Figure 5 shows that VM utility rate of S-CSRSA algorithm keeps around 54% on average while that of QDDN algorithm only remains around 32% on average, because a lot of resources in net blocks can make a task get the highest satisfaction at the same time.
| Table 4: | Comparison of task user satisfaction |
| Fig. 5: | VM Utility Rate Comparison between S-CSRSA and QDDN |
| Fig. 6: | Loading Equilibrium Comparison between S-CSRSA and QDDN |
When resource is unused, S-CSRSA algorithm moves the Not implemented tasks to VMs with the guaranteed satisfaction to be operated. While QDDN algorithm does not take this into account, so its resource utility rate is obviously lower than that of S-CSRSA algorithm.
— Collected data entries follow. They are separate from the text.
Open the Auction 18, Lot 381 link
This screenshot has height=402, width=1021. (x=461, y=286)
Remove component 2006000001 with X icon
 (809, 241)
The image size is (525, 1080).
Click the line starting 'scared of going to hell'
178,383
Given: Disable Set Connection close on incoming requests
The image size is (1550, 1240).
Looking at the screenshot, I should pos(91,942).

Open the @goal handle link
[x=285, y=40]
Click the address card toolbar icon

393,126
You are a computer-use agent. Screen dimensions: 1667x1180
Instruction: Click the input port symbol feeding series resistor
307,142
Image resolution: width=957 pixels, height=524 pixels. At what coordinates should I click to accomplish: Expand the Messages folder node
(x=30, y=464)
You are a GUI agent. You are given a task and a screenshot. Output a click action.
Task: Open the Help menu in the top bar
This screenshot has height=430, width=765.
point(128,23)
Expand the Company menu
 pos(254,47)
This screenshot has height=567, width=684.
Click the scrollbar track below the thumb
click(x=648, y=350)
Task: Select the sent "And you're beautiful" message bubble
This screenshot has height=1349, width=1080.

Due to the said reason, the total task finishing time of S-CSRSA algorithm is shorter than that of QDDN algorithm.
With the increase of tasks numbers, the difference of total task finishing time is bigger and bigger. The resource loading equilibrium from the both algorithms is indicated in Fig. 6. When allotting tasks by S-CSRSA algorithm, resource capability is fully used and operating difference of various resources is small, therefore, loading equilibrium of S-CSRSA is clearly higher than that of QDDN. When allotting tasks by QDDN algorithm, it causes many tasks allotted to a single resource to be operated, so its loading equilibrium is lower.
CONCLUSION
This study proposes a cloud simulation task scheduling model supporting QoS and introduces S-CSRSA algorithm in details on the bases of this model. Through algorithm example and cloud simulation platform testing based on ClougSim, S-CSRSA algorithm guarantees satisfaction of user tasks and good performance in resource utility rate and loading equilibrium.